-- Provided records follows --

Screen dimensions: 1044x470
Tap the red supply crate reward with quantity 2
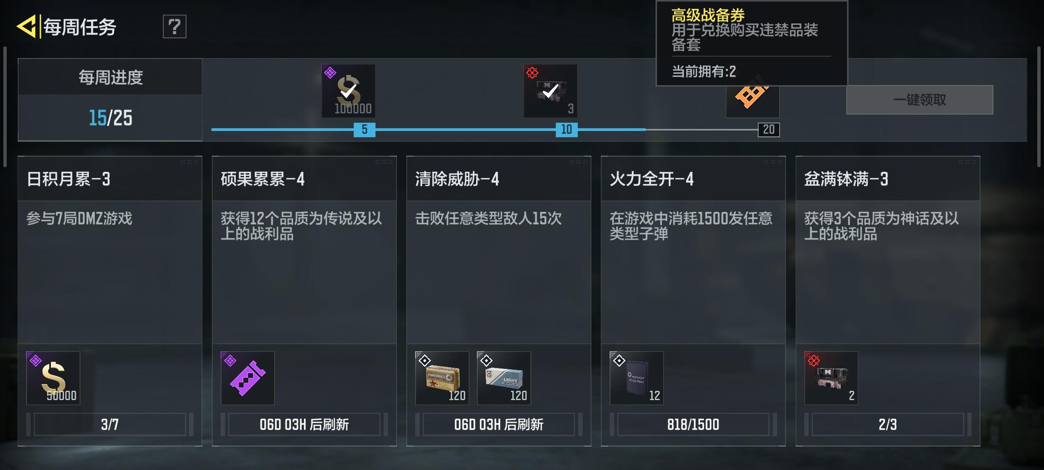(831, 378)
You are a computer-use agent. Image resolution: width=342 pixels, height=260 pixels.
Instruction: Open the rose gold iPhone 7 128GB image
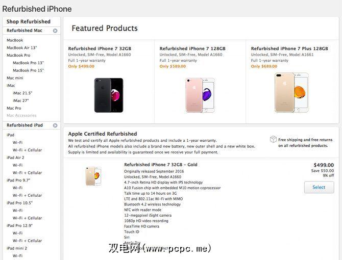tap(200, 95)
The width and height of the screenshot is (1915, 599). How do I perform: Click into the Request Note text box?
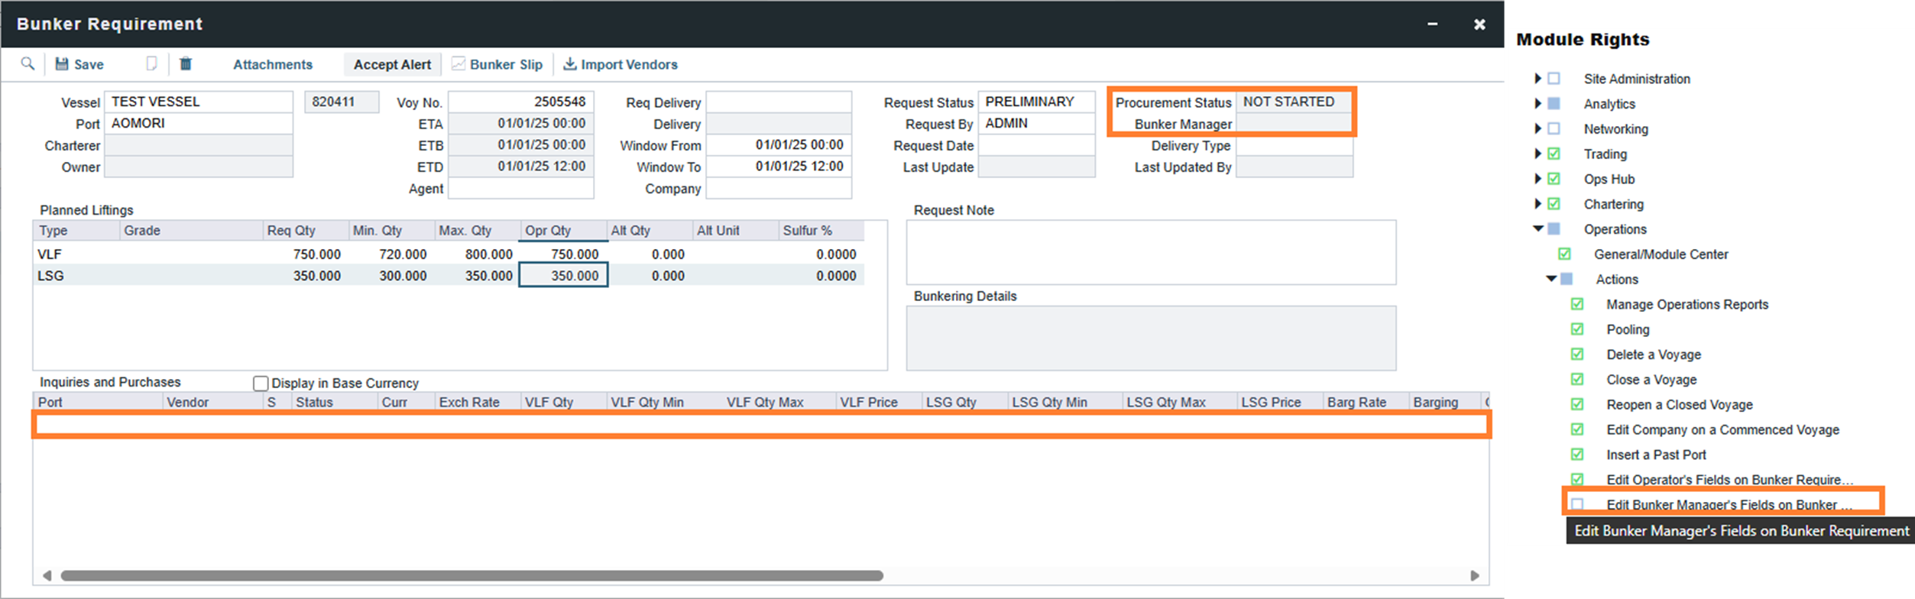[1150, 252]
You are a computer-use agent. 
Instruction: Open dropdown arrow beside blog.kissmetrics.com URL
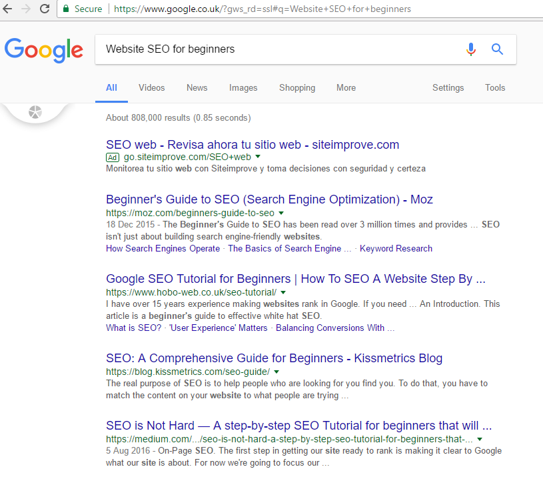pos(276,372)
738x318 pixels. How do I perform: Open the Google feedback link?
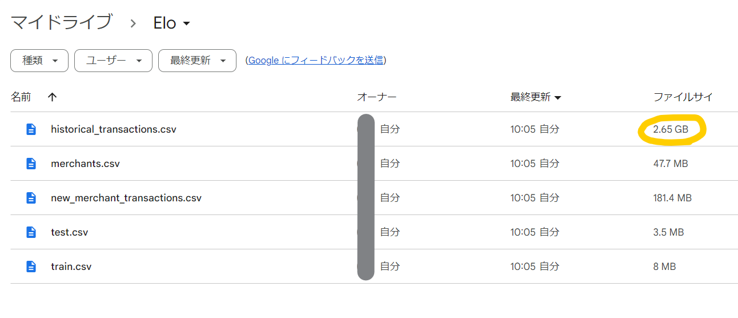click(x=315, y=60)
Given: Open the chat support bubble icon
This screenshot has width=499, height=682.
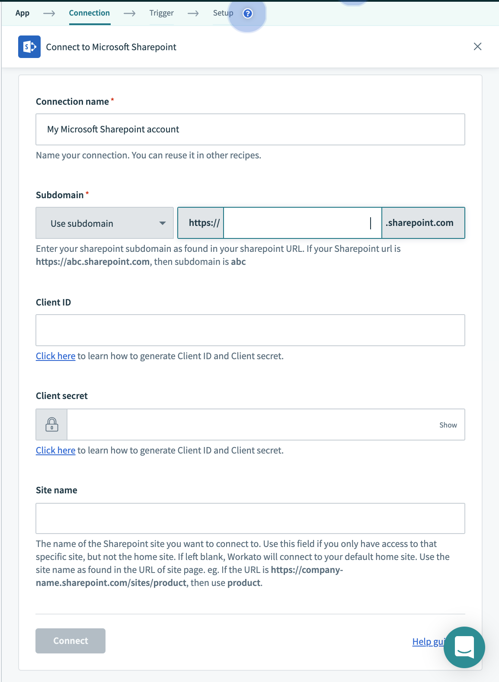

-- Provided records concluded --

◆ **What needs to be done**: Every line of the listing that holds "computer" should be found and copied.

◆ **Result**:
You are a computer-use agent. Image resolution: width=342 pixels, height=260 pixels.
You are a computer-use agent. 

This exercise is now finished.